Brandom Terres-Sanchez

 The innate feeling of comfort is what draws us in, but the unwelcoming replication of home is what keeps us out.

Daun Suh

 Life, for the most part, was unfathomable. Relationships between imperfect beings only deepened my confusion. News of death served as a reminder that all living things carry the seed of their own end. In my solitude I turn to painting as a way to confront these thoughts, immersing myself in the quiet depths of darkness.

Farena Saburi

 My work examines sociopolitical confinement and immobility through the visual and material exploration of painting. These concerns are influenced by my ongoing experience of immigration and the social constructs of gender that control and limit my social and physical mobility.

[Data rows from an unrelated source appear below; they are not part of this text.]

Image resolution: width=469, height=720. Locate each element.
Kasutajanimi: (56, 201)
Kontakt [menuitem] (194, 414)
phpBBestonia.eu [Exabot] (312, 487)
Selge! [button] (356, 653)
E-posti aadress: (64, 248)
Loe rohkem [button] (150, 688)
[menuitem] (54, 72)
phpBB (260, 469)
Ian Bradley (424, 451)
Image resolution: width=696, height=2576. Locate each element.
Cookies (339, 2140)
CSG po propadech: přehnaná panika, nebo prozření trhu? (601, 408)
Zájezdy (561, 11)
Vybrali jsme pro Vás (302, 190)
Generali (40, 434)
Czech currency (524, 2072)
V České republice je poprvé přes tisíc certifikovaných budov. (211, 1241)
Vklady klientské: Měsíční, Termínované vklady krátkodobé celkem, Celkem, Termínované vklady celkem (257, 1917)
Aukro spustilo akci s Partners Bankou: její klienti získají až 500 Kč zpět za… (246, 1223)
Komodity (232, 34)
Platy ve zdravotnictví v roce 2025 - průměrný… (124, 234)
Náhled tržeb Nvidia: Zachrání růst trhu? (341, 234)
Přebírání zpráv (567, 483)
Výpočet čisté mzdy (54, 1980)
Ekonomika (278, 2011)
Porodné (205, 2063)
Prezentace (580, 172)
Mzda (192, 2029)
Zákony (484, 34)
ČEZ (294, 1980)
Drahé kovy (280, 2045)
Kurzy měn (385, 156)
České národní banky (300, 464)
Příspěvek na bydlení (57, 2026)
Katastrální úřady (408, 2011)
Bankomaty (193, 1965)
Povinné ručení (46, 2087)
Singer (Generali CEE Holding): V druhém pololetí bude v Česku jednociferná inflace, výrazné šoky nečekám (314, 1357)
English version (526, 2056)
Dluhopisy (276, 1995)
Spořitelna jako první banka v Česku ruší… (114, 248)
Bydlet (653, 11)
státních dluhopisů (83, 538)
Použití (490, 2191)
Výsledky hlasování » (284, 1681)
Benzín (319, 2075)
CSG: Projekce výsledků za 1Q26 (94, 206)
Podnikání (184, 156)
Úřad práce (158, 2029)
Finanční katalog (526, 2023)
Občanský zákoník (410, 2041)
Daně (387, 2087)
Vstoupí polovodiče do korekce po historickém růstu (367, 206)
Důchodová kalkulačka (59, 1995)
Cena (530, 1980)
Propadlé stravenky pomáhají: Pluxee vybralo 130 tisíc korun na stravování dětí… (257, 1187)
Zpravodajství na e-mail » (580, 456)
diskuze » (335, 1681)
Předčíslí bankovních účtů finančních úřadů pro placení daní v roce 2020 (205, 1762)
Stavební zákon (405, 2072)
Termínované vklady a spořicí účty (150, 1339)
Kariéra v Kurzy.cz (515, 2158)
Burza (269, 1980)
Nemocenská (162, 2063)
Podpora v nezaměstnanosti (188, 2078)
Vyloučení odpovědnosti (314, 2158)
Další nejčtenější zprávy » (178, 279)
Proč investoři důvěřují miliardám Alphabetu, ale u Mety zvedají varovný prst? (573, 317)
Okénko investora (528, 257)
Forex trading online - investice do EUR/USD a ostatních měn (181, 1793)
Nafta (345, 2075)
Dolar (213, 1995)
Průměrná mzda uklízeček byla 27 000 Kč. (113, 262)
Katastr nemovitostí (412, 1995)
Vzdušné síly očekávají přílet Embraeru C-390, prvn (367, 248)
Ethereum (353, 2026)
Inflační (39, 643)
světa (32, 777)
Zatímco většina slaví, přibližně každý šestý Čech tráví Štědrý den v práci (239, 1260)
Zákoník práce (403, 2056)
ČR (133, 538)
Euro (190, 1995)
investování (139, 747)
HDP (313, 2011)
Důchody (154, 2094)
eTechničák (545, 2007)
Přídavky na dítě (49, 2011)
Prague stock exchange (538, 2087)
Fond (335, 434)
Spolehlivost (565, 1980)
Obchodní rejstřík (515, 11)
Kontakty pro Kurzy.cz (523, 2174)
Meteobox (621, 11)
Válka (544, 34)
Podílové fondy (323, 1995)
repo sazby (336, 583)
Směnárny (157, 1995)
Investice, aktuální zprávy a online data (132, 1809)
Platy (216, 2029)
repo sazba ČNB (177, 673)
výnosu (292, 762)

Using references to architectural barriers and silhouettes of bodies, I create spaces that function as both entrances and escapes. Cut-outs, tears, frays, and threads of canvas unravel and spill outward from the fixed and bounded picture plane, allowing physical and visual spaces to clash, merge, and blend.

Emil Robinson

 The transformative action of light compels me to paint, and my work results from what I notice. I have no romantic attachment to autobiographical, grand, or dilapidated subjects. Instead, I choose spaces where mystery and presence come from attention not prescription.

Marcus Robins

 Marcus Robins is an oil painter who explores the intersection of Black identity and classical fine art traditions. He draws inspiration from the techniques of Baroque artists of antiquity and his proud First-generation Nigerian American heritage. By incorporating oil painting methods honed over centuries, Robins seeks to elevate Black subjects within the historical canon of fine art spaces, where these subjects have often been overlooked or excluded.

Ryan Richey

 Ryan Richey’s works are honest and direct, concerned with connecting with the viewer and communicating without pretense. He depicts both the intimate and the mundane, the traumatic and the joyous, utilizing straightforward compositional strategies, relatable perspectives, and humor to build common ground with audiences and explore vulnerability, shared experiences, and life in America.

Song Watkins Park

 My work explores the relationship between narrative, identity, and the human psyche through figurative painting. Centering myself as the nude subject, I reclaim the female body as a site of strength, introspection, and authorship, moving beyond objectification to craft personal, emotionally resonant narratives. These images often revisit childhood memories and literary influences that shaped my sense of self when growing up in Korea, while also expanding into broader themes of Asian identity and cultural reflection.

Meg Lionel Murphy

 I paint a far, far away land where violence magically transforms femmes into monstrous size; their pain must be seen, felt, and reckoned with. I want to bring the viewer to the lowest lows and highest highs, to mirror what it feels like to live with post-traumatic stress disorder, something I struggle with daily since surviving extreme domestic violence.

James Morse

 Walking, sailing, ice skating, canoeing, and swimming within the coastal landscape of the rural peninsula where Morse lives is fundamental to his painting practice. It is a process that emphasizes being in, and interacting directly with, the rural landscape and small villages that surround the artist’s studio. Morse’s practice focuses on oil painting and wooden sculpture. A natural mystic, he listens to the land and contemplates our relationship with it. His works embrace the interpretive nature of being, rather than the mechanical nature of seeing.

Chloe McEldowney

 After the birth of my son, my painting habits were forced to change. I often found myself painting the same plant over several days and at different times of the day, watching the plants move through their tireless process of becoming more closely than I had before. Leaves wilted and drooped and roots drank and they stood tall again. Watching these changes in what seems like stop motion, and then integrating that flux into my work, gave me a sense of ease as I waded through the constant, sometimes chaotic changes to my child, my body, and my life.